**DOCUMENT SECTION:**

Steps to create a multivariate regression model for yes/no outcome

40 Views Asked by At

A colleague recently presented a piece of work they had done to create a model for probability of a customer responding to a letter, they explained that it was a multivariate regression model, and that the model gave them co-efficient values they could plug into an equation, to generate the probability of response, along the lines of:

Probability = (var1 * coef1) + (var2 *coef2) + ...

I have a similar set of data that I'd like to be able to create a model for, I have approx 5k "yes" outcomes, and 20k "no" outcomes, and maybe 3k individual data points for each customer.

I've tried googling, but so far articles I've come across are either too broad to begin to start (the multivariate statistics wiki page), or don't expand on the tool used to create the model (this tutorial, for instance).

**SOURCE INFORMATION:**

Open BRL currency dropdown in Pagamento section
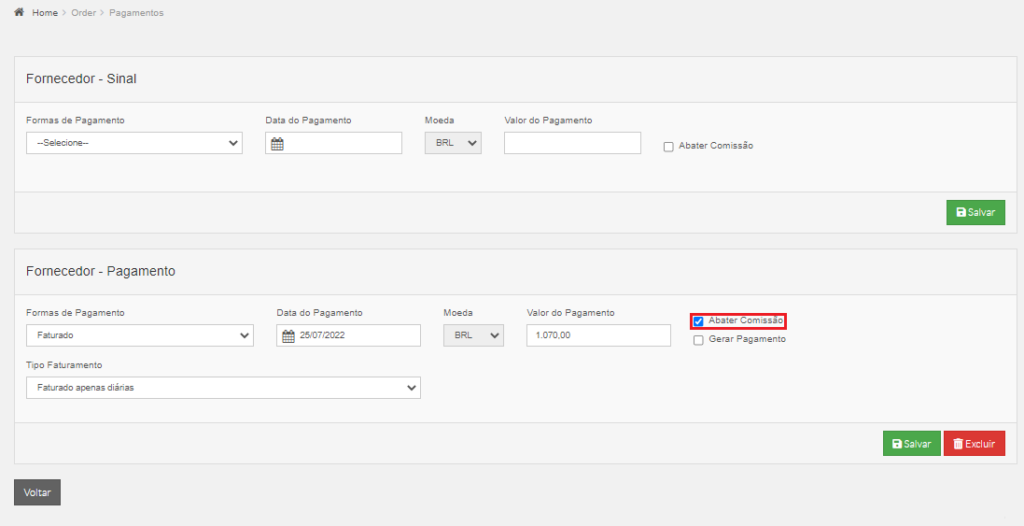 473,335
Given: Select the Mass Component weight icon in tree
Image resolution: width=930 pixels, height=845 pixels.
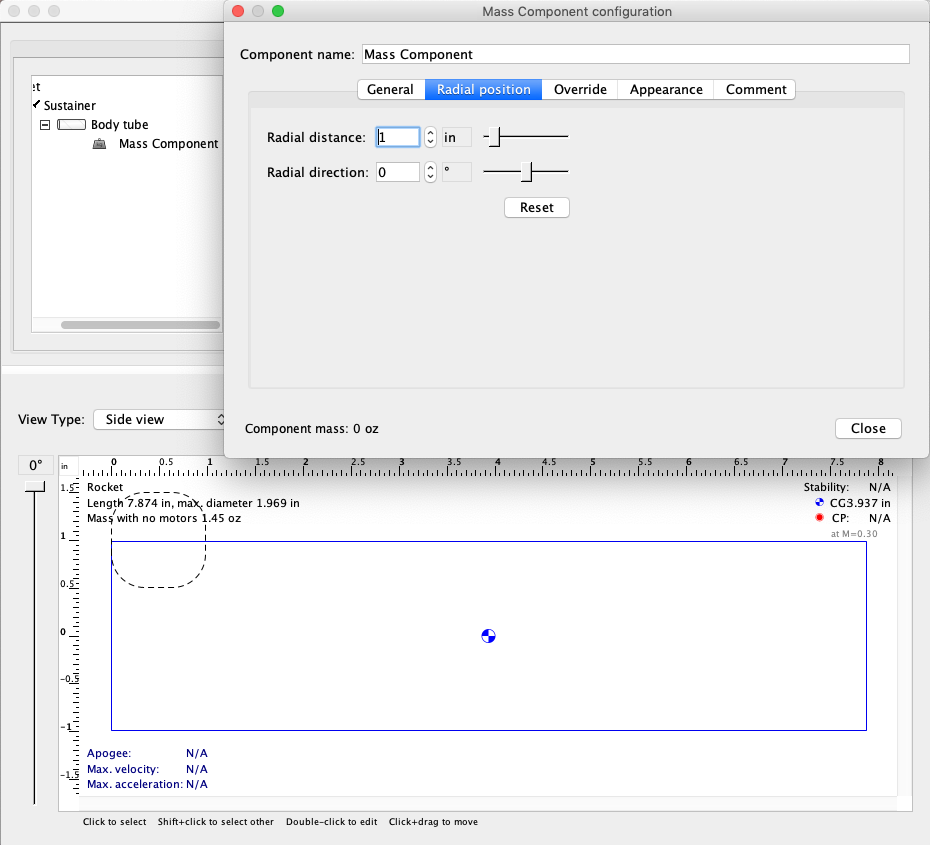Looking at the screenshot, I should (x=99, y=143).
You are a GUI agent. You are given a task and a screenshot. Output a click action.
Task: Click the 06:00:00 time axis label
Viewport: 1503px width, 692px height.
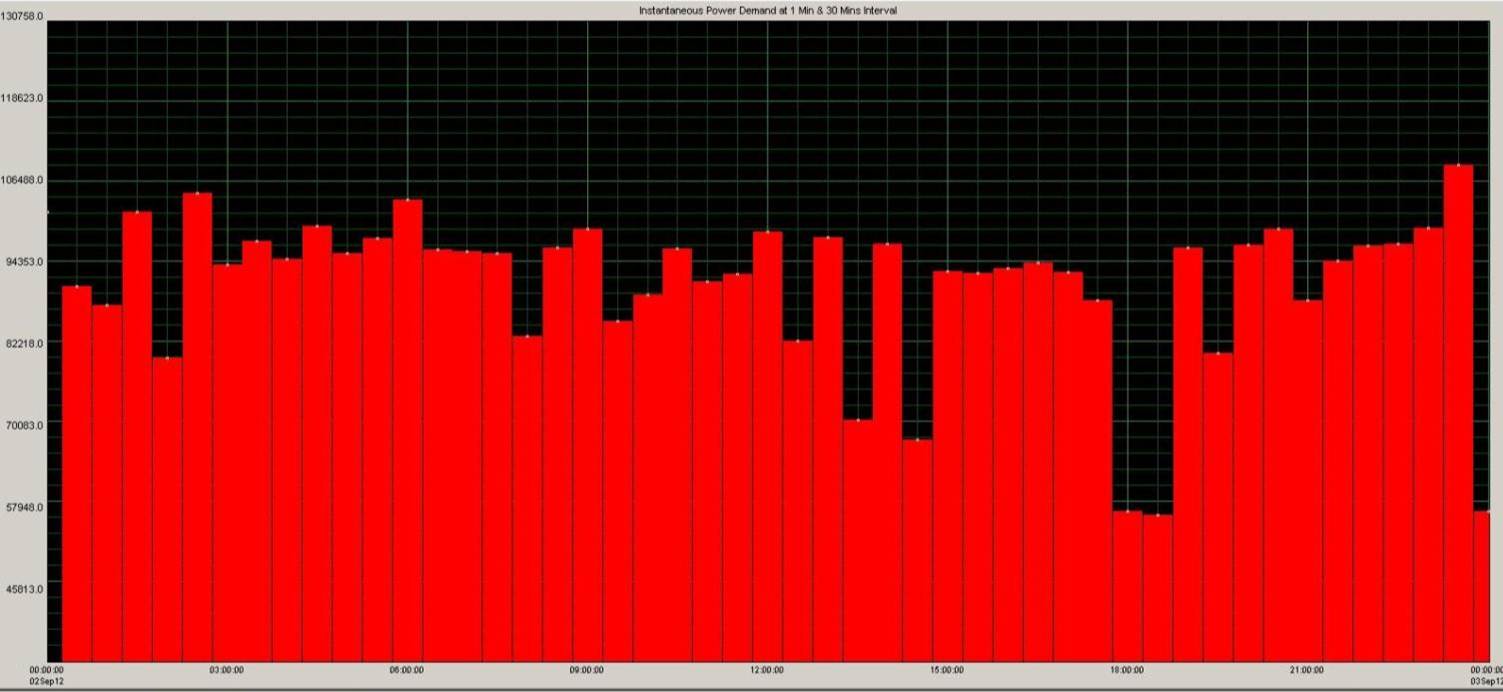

**QUESTIONS:**
(a) In the forum question about building a regression model for yes/no outcomes, shorten the paragraph beginning "A colleague recently presented" into a bulleted list that keeps its main facts.
(b) Carry on the forum question about building a regression model for yes/no outcomes, starting after its last sentence.

**YOUR WRITTEN ANSWERS:**
(a)
- A colleague presented work on a model for the probability that a customer responds to a letter.
- They described it as a multivariate regression model.
- The model gave them coefficient values to plug into an equation that generates the probability of response.

(b)
My current (limited) understanding is that I would need to do the following steps:

  1. Gather/clean/prepare all data
  2. Pick out all of the normally distributed independent variables
  3. Determine how much, if at all these affect the dependent variable
  4. Take the top 5/6 variables and use these to create the model

I think one of the areas I'm struggling with are that all of the examples online seem to be for a continuous outcome (i.e. price), rather than a yes/no outcome.

Can someone please help by expanding upon these steps, ideally with an example/tutorial/link to the relevant topic?

I have the following tools available to help with the analysis:

Excel (high level familiarity - comfortable with VBA/advanced functions etc.) SAS (enterprise guide & miner, entry level familiarity - query builder, some SQL etc.) Handful of statistics modules from BSc Biology (Chi square, ANOVA etc.)

I don't have access to python/R in the same network as the data.